Знаешь, что помогло мне переступить через свои чувства? Ты. Да, встреча с тобой подтолкнула меня к предательству... Не обижайся, ведь это правда. Я поняла, что мне надо жить, а с ним я умирала… Помню, как после нашей встречи пришла домой, помню его радость, помню как не могла смотреть ему в глаза. Потому что знала уже, что я предаю его. Мой милый Педро, ну почему так случилось, почему?! Почему?!»

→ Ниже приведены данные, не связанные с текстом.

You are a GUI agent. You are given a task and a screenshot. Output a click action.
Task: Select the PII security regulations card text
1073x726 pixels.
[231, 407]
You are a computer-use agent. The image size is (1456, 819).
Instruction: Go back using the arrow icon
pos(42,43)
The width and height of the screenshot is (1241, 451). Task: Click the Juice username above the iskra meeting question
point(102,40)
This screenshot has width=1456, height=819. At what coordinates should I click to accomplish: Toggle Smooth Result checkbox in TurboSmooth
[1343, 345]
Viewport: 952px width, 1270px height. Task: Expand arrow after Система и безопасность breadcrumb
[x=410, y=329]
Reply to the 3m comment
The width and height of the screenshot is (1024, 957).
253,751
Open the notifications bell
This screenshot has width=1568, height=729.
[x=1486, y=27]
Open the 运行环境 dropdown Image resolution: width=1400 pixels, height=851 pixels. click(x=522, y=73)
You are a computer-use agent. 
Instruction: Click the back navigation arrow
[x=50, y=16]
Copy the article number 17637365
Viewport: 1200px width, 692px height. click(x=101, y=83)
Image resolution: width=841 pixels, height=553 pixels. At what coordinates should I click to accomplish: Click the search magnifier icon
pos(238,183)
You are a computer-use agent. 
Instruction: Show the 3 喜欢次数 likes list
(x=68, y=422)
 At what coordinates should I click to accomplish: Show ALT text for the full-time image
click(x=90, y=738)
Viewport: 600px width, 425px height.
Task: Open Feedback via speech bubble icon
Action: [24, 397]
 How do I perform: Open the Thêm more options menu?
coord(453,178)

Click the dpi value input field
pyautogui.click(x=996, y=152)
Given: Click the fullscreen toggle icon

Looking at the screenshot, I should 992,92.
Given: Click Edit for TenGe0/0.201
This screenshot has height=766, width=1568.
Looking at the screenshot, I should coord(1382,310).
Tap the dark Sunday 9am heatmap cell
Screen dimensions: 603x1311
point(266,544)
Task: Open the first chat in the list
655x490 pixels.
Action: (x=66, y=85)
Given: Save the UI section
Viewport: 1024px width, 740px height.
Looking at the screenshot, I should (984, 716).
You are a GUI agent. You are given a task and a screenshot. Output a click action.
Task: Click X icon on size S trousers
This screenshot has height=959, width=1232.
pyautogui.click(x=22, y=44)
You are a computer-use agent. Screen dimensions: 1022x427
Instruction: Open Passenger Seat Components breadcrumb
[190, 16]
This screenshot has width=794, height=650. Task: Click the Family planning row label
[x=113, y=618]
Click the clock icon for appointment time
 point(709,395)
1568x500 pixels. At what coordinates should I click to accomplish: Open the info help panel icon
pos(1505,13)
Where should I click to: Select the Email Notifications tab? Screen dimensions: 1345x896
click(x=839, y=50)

И новый поток рыданий прерывал этот скорбный рассказ…

4

Я так никогда и не увидел его. Этого пса по имени Педро. Маргарита рассказала, что он живёт у новых хозяев хорошо, конечно не на таком барском положении как прежде, но всё же кормили неплохо. Новый друг его, мальчик по имени Федя, любит его, он восполнил утрату, ведь Педро оказался похожим на какого-то бывшего его пса. Я помню тот вечер, единственный вечер, который, я думаю, в будущем никогда не повторится. Маргарита ходила к нему. Навестить. Меня с собой она не взяла. Почему, до сих пор я не знаю, но каким-то внутренним чувством отчётливо всё понимаю. Она вернулась поздно и вся в слезах. Видно долго гуляла по улицам нашего города, в надежде хоть сколько-нибудь успокоиться. Ведь Педро всё понял, и он простил. Всё посещение свелось к нескольким ничего не значащим фразам с хозяевами. Всем ли довольны, хорошо ли ведёт себя… А Педро, в углу притаившись, глядел немигающим взглядом, боясь приближаться. Да, он простил, он простил меня, твердила Маргарита в тот вечер, но я не прощу никогда, никогда я себя не прощу. «Если бы видел ты эту слезу, слезу у него на щеке и пронзительный взгляд…». Я силился представить себе эту картину, на глаза мои навёртывались слёзы, я обнимал Маргариту за плечи, и мы молча сидели так до поздней ночи, думая каждый о чём-то своём.
Маргарита больше никогда не ходила туда, равно как никогда она больше не вспоминала о нём вслух, больше не кашляла и не задыхалась, и уже вскоре мне даже не верилось, что всё это действительно было.